The IAA was set up to deal with protection visa applications made by asylum seekers who arrived in Australia by boat between 12 August 2012 and 1 January 2014 and weren’t detained in offshore detention centres on Nauru or Manus Island. The amendments to Australia’s Migration Act that established the IAA and the fast track framework, which were only agreed to following frantic debate in the final hours of the last day of parliament in 2014, produced a second class of protection visa applicant. While asylum seekers who arrive in Australia holding a valid visa are entitled to an in-person merits review hearing through the Administrative Appeals Tribunal (AAT), those who arrived by boat without a visa are classed as ‘fast track applicants’ with limited review rights.
The bifurcation of merits review avenues for protection visa applicants by dint of their mode of arrival has meant that the AAT has been inundated with protection visa applicants from countries such as Malaysia, a country with an extremely low protection visa grant rate, while the IAA has primarily reviewed applications by asylum seekers from Sri Lanka, Iran and Afghanistan. Consequently, asylum seekers from traditional refugee source countries have their protection claims reviewed within a system that eschews traditional procedural safeguards while broader rights are afforded to cohorts accused of ‘gaming’ Australia’s refugee system. This is a counterintuitive schism stemming from strict visa criteria inhibiting the ability of people from refugee source countries to travel to Australia by plane, while those who can access visitor visas can easily apply for Protection upon landing in Australia.

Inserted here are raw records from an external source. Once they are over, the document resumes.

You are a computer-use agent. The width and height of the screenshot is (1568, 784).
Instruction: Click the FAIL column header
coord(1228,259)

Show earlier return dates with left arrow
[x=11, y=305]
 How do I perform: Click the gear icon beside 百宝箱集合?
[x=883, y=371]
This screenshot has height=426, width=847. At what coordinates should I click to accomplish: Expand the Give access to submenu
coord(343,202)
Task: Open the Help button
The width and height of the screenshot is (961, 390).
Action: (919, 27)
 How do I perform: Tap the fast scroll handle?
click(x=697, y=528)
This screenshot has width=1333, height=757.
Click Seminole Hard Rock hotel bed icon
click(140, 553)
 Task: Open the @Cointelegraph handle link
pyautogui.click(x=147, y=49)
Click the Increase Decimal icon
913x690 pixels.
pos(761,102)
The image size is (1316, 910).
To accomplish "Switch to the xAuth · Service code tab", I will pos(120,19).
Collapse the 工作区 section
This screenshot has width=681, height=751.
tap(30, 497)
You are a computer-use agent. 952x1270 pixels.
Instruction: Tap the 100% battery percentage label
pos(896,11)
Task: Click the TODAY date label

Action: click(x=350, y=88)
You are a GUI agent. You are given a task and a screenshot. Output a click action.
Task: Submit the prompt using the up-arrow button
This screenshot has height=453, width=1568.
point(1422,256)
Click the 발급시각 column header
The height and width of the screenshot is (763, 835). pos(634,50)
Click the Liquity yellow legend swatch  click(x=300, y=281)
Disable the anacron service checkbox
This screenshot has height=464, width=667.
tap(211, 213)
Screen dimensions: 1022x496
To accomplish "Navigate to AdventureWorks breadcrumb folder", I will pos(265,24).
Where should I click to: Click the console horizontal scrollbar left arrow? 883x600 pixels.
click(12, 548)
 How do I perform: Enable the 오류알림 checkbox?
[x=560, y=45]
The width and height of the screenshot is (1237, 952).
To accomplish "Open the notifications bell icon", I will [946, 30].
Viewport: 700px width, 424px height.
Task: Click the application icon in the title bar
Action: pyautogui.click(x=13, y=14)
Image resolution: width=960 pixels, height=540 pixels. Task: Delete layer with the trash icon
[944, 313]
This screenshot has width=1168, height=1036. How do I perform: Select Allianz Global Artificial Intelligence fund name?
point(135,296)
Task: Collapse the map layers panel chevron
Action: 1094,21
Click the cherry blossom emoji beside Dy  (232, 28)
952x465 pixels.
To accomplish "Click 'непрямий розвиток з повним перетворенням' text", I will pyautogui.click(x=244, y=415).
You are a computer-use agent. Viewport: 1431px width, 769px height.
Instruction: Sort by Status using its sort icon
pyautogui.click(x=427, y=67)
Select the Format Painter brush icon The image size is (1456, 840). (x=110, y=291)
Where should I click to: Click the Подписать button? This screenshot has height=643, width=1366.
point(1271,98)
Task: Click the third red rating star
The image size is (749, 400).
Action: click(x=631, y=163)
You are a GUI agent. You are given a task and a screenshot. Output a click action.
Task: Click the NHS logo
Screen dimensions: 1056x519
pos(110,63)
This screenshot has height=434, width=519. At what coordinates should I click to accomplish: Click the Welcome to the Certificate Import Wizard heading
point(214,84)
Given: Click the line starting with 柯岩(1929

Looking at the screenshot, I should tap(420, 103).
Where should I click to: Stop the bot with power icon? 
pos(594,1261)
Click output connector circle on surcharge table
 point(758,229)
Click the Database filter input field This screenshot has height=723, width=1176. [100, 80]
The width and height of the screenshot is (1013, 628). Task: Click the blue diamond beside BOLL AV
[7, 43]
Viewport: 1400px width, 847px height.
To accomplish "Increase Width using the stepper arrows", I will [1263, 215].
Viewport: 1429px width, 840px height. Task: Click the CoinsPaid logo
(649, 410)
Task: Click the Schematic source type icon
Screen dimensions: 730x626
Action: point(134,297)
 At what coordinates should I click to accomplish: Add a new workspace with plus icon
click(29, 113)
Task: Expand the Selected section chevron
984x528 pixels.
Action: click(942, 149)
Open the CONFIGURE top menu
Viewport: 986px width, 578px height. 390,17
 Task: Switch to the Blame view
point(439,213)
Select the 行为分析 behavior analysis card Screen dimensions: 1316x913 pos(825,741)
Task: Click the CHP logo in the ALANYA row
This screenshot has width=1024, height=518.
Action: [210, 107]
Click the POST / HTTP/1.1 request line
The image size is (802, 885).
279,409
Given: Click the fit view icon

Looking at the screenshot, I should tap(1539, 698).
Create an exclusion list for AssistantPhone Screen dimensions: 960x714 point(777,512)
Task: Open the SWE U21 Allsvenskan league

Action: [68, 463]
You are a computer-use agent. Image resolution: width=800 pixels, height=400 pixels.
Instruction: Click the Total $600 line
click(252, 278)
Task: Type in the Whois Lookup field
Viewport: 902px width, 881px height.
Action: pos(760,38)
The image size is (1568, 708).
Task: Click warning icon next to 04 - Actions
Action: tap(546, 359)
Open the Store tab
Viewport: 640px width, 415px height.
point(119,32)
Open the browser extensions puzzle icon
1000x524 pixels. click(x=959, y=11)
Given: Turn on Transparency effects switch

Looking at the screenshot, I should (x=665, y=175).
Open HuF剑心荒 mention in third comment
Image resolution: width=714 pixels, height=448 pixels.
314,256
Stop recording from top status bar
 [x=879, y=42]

In effect, the policy underlying the IAA expects asylum seekers to have arrived off the boat with a ready-made statutory declaration comprising their full protection claims and all relevant pieces of supporting evidence. This expectation is far removed from the complex realities of refugees’ lives. In contrast to the AAT, there is a conspicuous absence of fairness in the IAA’s mandate, with the IAA conducting reviews ‘on the papers’ in a manner that the legislation exhorts must be ‘efficient, quick,
The fast track system is particularly problematic in cases involving victims of sexual violence who have not disclosed their trauma at the outset of their protection visa applications or asylum seekers who have not provided all relevant information due to mental illness. Although the fast track framework may have been predicated on a short period of time elapsing between a decision being referred to the IAA and the IAA completing its review, this has been complicated by the deluge of cases where applicants have successfully challenged IAA decisions through judicial review proceedings that can take years to be resolved. Even when an erroneous IAA decision is set aside by a court after lengthy proceedings, the IAA operates from a starting point of not accepting updated information or interviewing the applicant.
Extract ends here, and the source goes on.